• _Reading passage_:
####
Cleaning the Window Glass

Final Thought, August 2010

Some of you might know that I’ve been studying Tai Chi for over a year now. I am studying the “nei da quan” or internal martial arts of Tai Chi, which means that I am studying how to control my body’s internal energy as well as the energy that directly surrounds my body in what is thought of as your body’s sphere, aura, etc. At this stage, that doesn’t include movement. I’m listening, meditating on two feet, cycling my body’s energy with my mind. Some people call this “standing like a tree,” in that trees are still from the observer’s perspective, but the action under the bark is plentiful. After each session, I’m refreshed and sweaty, just as if I’d gone for a run or played basketball with friends. What’s more, my mind is alert. It feels like I’ve had a shower on the inside.

Zhang Laoshi (teacher Zhang, my master) is a man in his mid-fifties who glitters with youth the way a stream captures sunlight. He’s not tall but he’s lilthe and trim. When he teaches the advanced students the various tai chi poses, with each shifting movement he seems to be able to lift himself off the ground just slightly and almost imperceptibly, the way an inflated balloon doesn’t quite ever touch the ground even if it’s been placed there directly. Yet, when I look at his feet, they’re on the ground. It’s a feeling that I see or feel in the seeing, I’m not sure which. He also has the (occasionally annoying) ability to look into my face and report on the status of my health, including whether or not I have been busy or rested and whether or not I’m happy. With one light touch of my arm as I stand in study (zhan zhuang), he can identify where in my energy flow there are blockages and what part of my body is tense, unable to breathe, blocked, etc.
####
• _Job A_:
According to the essay on Tai Chi, how long has the author been studying it?
The essay and the records come from unrelated sources.

• _Material for this task_:
####
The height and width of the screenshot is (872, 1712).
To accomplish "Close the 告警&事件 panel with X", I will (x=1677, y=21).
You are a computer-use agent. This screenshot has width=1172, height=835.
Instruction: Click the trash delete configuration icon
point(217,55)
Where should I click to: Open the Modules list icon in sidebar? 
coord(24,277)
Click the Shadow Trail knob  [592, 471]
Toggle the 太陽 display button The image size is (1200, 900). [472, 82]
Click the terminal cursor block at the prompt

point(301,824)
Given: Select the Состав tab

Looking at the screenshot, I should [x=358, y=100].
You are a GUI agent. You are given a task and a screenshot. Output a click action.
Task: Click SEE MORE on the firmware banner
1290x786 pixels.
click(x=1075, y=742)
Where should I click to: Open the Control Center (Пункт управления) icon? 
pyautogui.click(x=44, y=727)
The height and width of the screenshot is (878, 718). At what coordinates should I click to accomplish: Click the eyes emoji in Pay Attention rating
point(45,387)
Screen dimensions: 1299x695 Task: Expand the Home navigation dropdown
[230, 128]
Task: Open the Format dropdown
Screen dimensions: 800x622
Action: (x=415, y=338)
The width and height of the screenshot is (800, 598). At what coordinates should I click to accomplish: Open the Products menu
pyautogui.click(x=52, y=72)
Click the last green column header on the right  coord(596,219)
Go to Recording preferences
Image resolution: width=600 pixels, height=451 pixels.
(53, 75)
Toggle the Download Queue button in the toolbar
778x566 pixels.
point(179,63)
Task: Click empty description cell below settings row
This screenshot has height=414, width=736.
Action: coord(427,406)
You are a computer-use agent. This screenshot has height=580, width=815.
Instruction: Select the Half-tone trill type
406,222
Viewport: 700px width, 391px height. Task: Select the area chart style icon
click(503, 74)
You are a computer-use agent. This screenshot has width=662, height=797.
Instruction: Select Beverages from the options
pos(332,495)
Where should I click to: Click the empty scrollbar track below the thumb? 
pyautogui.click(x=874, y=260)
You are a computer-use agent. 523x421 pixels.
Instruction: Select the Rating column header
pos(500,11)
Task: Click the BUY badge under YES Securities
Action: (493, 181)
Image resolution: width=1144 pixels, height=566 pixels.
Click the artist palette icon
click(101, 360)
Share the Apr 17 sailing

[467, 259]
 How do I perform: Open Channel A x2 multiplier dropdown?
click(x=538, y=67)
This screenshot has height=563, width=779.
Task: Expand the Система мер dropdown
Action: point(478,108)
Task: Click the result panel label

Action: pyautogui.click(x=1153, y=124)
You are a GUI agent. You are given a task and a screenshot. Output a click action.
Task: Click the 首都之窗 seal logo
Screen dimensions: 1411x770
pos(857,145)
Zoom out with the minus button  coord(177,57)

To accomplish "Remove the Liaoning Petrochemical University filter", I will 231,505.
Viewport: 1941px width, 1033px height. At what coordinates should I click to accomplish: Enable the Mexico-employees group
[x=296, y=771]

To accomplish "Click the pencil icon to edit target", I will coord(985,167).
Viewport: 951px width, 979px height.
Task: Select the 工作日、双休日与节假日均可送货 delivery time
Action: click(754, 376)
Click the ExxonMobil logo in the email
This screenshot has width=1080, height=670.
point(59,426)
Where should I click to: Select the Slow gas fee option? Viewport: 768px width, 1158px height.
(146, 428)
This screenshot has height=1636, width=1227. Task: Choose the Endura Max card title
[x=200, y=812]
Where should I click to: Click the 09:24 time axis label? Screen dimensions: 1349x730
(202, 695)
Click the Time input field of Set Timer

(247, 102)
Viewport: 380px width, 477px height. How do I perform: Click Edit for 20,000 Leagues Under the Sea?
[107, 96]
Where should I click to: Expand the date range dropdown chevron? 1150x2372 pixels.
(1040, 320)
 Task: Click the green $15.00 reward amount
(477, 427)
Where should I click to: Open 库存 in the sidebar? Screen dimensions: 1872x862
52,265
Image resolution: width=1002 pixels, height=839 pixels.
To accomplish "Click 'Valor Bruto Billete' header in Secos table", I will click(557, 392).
####
• _Job B_:
Present the records from the line containing "Toggle the 太陽" to the line containing "pyautogui.click(x=52, y=72)" as a Markdown table with the columns Row and Entry, leaving out blank lines.

• _Exercise solution A_:
For over a year.

• _Exercise solution B_:
| Row | Entry |
|---|---|
| 1 | Toggle the 太陽 display button The image size is (1200, 900). [472, 82] |
| 2 | Click the terminal cursor block at the prompt |
| 3 | point(301,824) |
| 4 | Given: Select the Состав tab |
| 5 | Looking at the screenshot, I should [x=358, y=100]. |
| 6 | You are a GUI agent. You are given a task and a screenshot. Output a click action. |
| 7 | Task: Click SEE MORE on the firmware banner |
| 8 | 1290x786 pixels. |
| 9 | click(x=1075, y=742) |
| 10 | Where should I click to: Open the Control Center (Пункт управления) icon?  |
| 11 | pyautogui.click(x=44, y=727) |
| 12 | The height and width of the screenshot is (878, 718). At what coordinates should I click to accomplish: Click the eyes emoji in Pay Attention rating |
| 13 | point(45,387) |
| 14 | Screen dimensions: 1299x695 Task: Expand the Home navigation dropdown |
| 15 | [230, 128] |
| 16 | Task: Open the Format dropdown |
| 17 | Screen dimensions: 800x622 |
| 18 | Action: (x=415, y=338) |
| 19 | The width and height of the screenshot is (800, 598). At what coordinates should I click to accomplish: Open the Products menu |
| 20 | pyautogui.click(x=52, y=72) |